Friederike (Fritzi) Furch, née Jaroslavsky

26.04.1924 (Vienna) – 10.12.2012 (Vienna) office clerk

Ravensbrück: January 1942 – end of April 1945

Friederike (Fritzi) Furch im Sommer 2007, Foto: Sylvia Köchl, Wien
Friederike (Fritzi) Furch im Sommer 2007, Foto: Sylvia Köchl, Wien

Friederike (Fritzi) Furch grew up in a Viennese working class family. Her father, a senior official of the Austrian Communist Party (KPÖ), sparked her political interest.

She never forgot the fights in February 1934. Soon she belonged to the illegal Communist Youth Association of Austria.

The Gestapo arrested her in January 1940 because she had occasionally transported political writings. She was accused of “preparing for high treason” and “activity for the KPÖ”. Because of her youthful age of only 16, she was sent to the juvenile court prison. There she had to mainly do cleaning work as a housework worker.

Her father had also been arrested. Shortly before Fritzi was deported to the Ravensbrück concentration camp in early January 1942, he was executed in Plötzensee.

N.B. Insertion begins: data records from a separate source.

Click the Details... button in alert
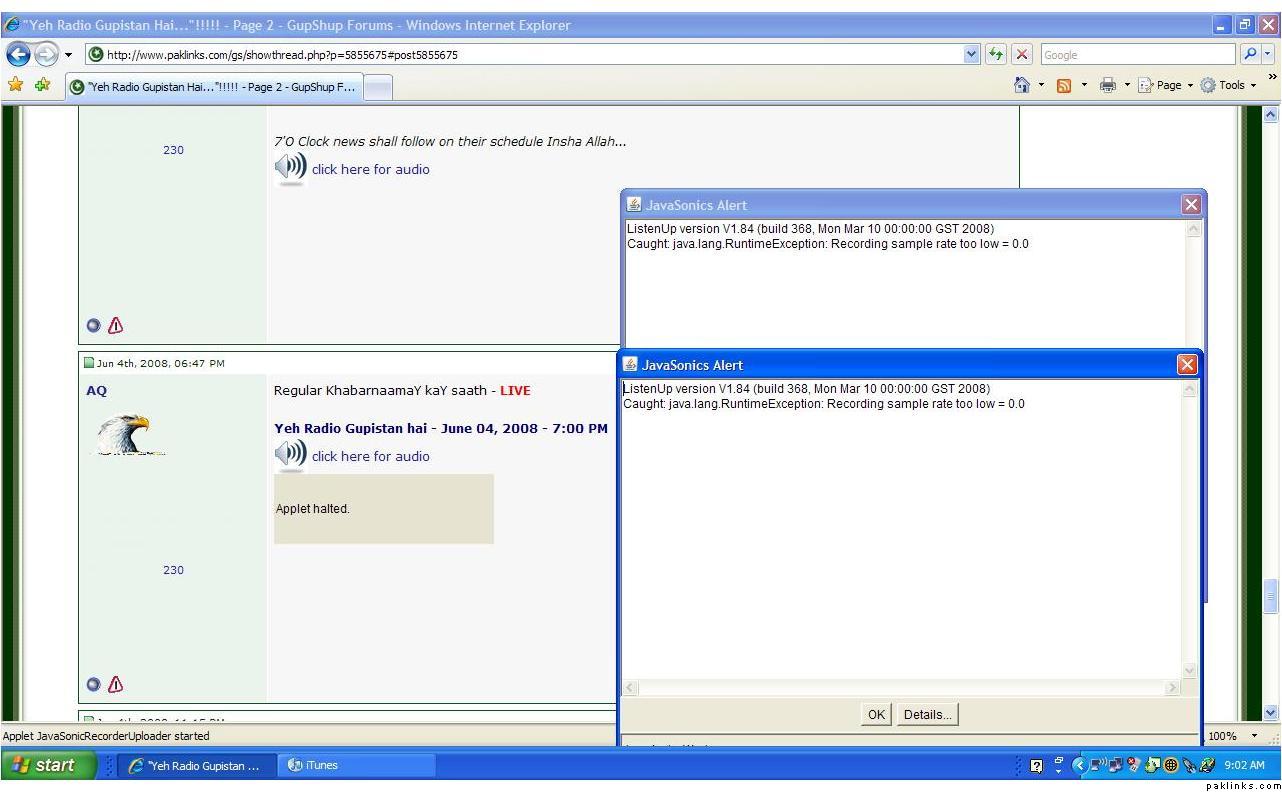 (x=927, y=714)
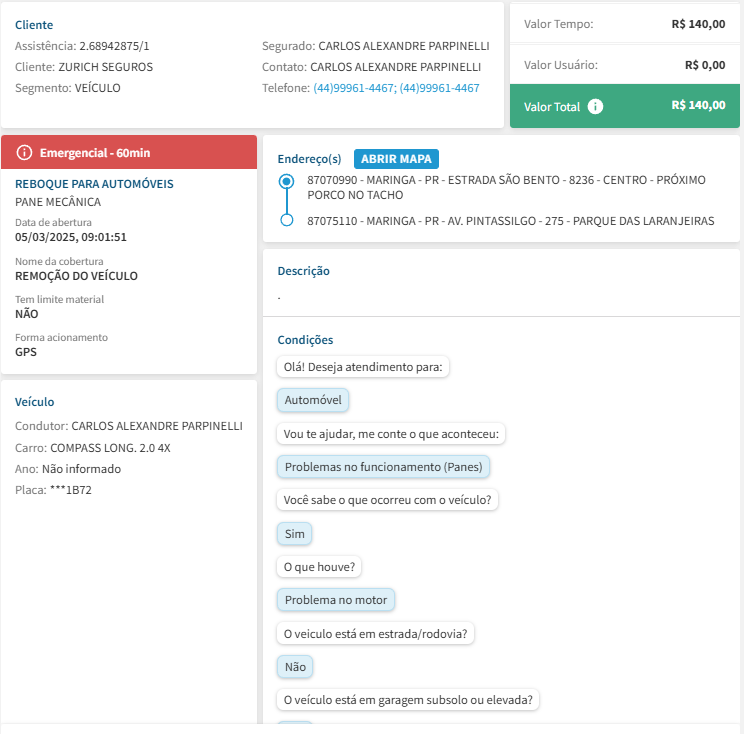Viewport: 744px width, 734px height.
Task: Select the hollow destination marker for address 87075110
Action: [287, 221]
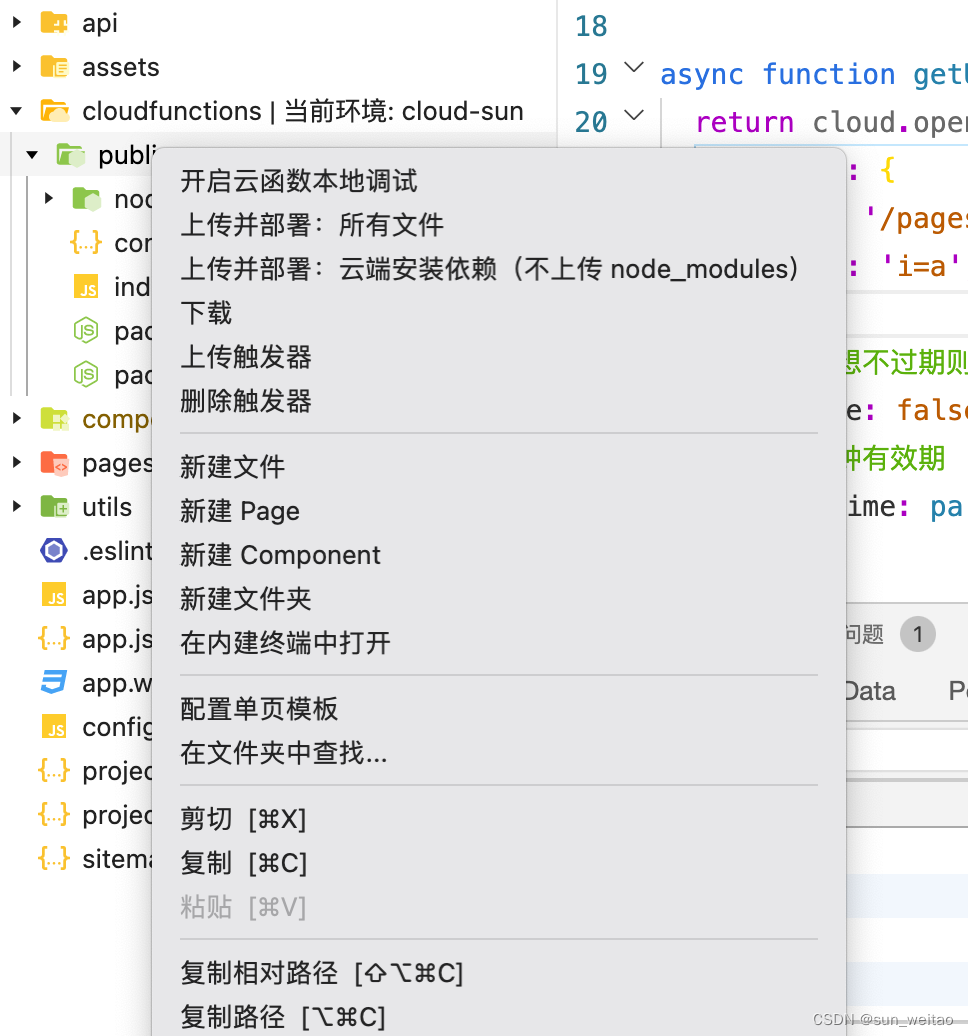The width and height of the screenshot is (968, 1036).
Task: Click the green utils folder icon
Action: point(54,507)

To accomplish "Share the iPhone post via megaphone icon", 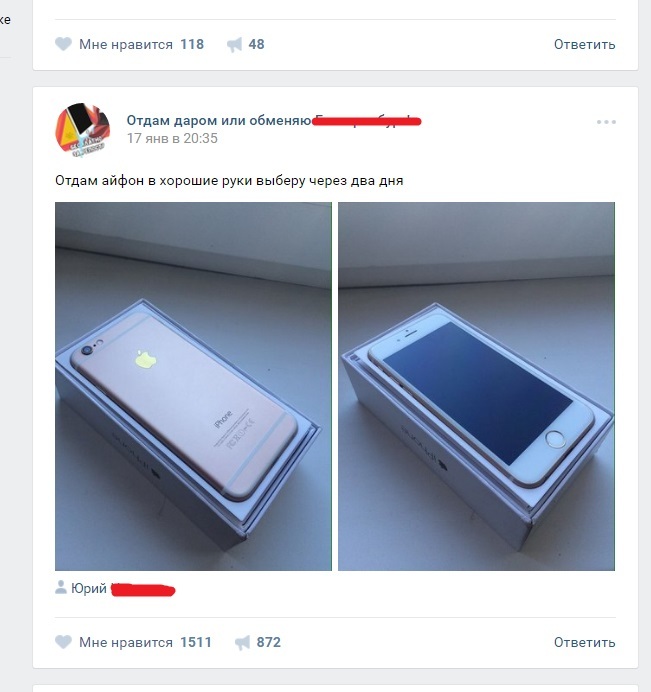I will click(x=242, y=642).
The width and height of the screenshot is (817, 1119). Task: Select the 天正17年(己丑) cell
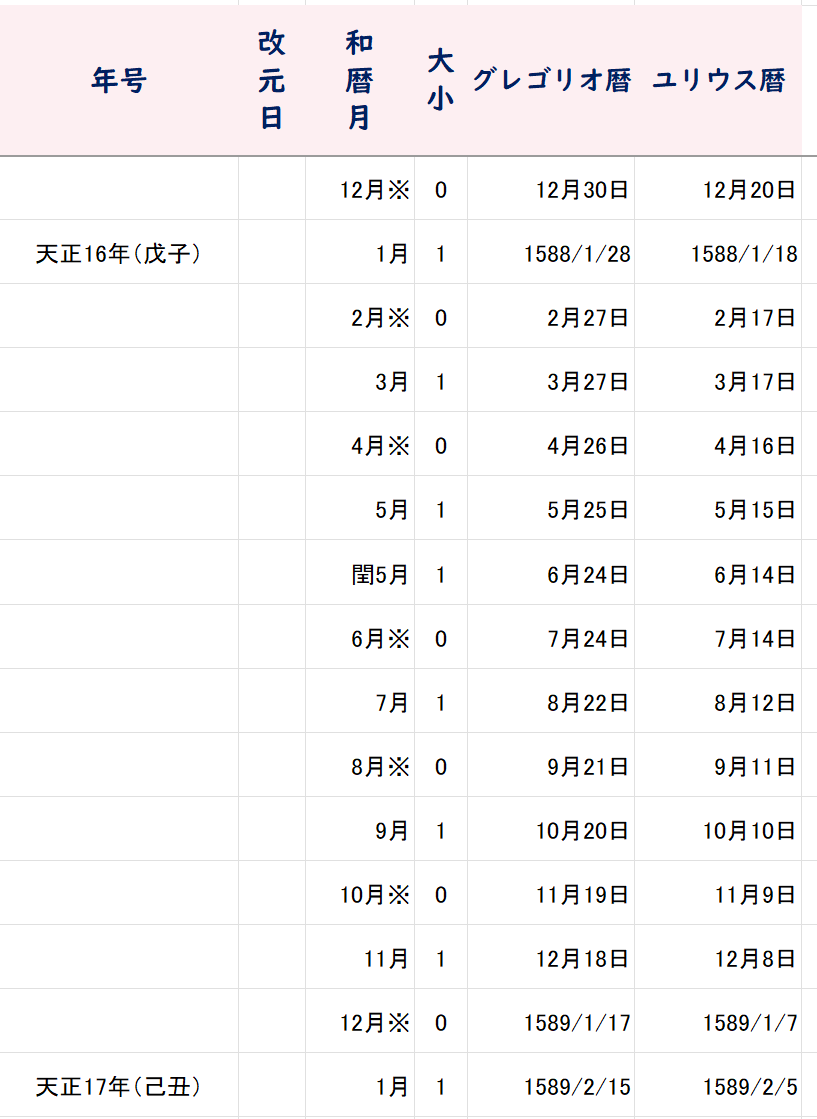[x=118, y=1085]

In Ravensbrück, Fritzi had to work on the hand loom in the fabric weaving mill of the SS operation " Gesellschaft für Textil- und Lederverwertung m.b.H.". It was hard work that exceeded her strength, because the loom had to be operated with both arms and legs. After a few months Fritzi came into the administraion of the operation. The inhumane exploitation of the slave workers did not stop at the administration. “From spring 1942, two shifts of 11 hours each were worked. I first worked in the contract office and accounting office and from the summer of 1943 together with Marga young and Dora Landahl in the financial and operational accounting ".... Marga Jung took care of me very much…. ” At the end of 1944 Fritzi and her comrades, including Marga Jung, had to move to barracks outside the camp wall. Later she described the living conditions there as even more catastrophic than before.

On May 26, 1945, she returned to Vienna, now 21 years old. She was faced with a lack of understanding and lack of interest in her fate. An exchange about this was only possible with her husband and mutual friends from the KPÖ, who were also interned in the concentration camp. In retrospect, she did not feel that she had missed anything in life through the years of imprisonment, but that she had gained a lot through the solidarity of her fellow prisoners.

Her husband, Bruno Furch, was a journalist for the “Volksstimme” and visual artist. He was a "Interbrigadist" in Spain 1936-1939 and was imprisoned in the Dachau and Flossenbürg concentration camps.

Fritzi Furch was a member of the Austrian camp community and the IRK.

Her reasoning for why she kept going to the liberation celebrations in Ravensbrück: "If no one comes to the place of horror, the victims and their sufferings are forgotten."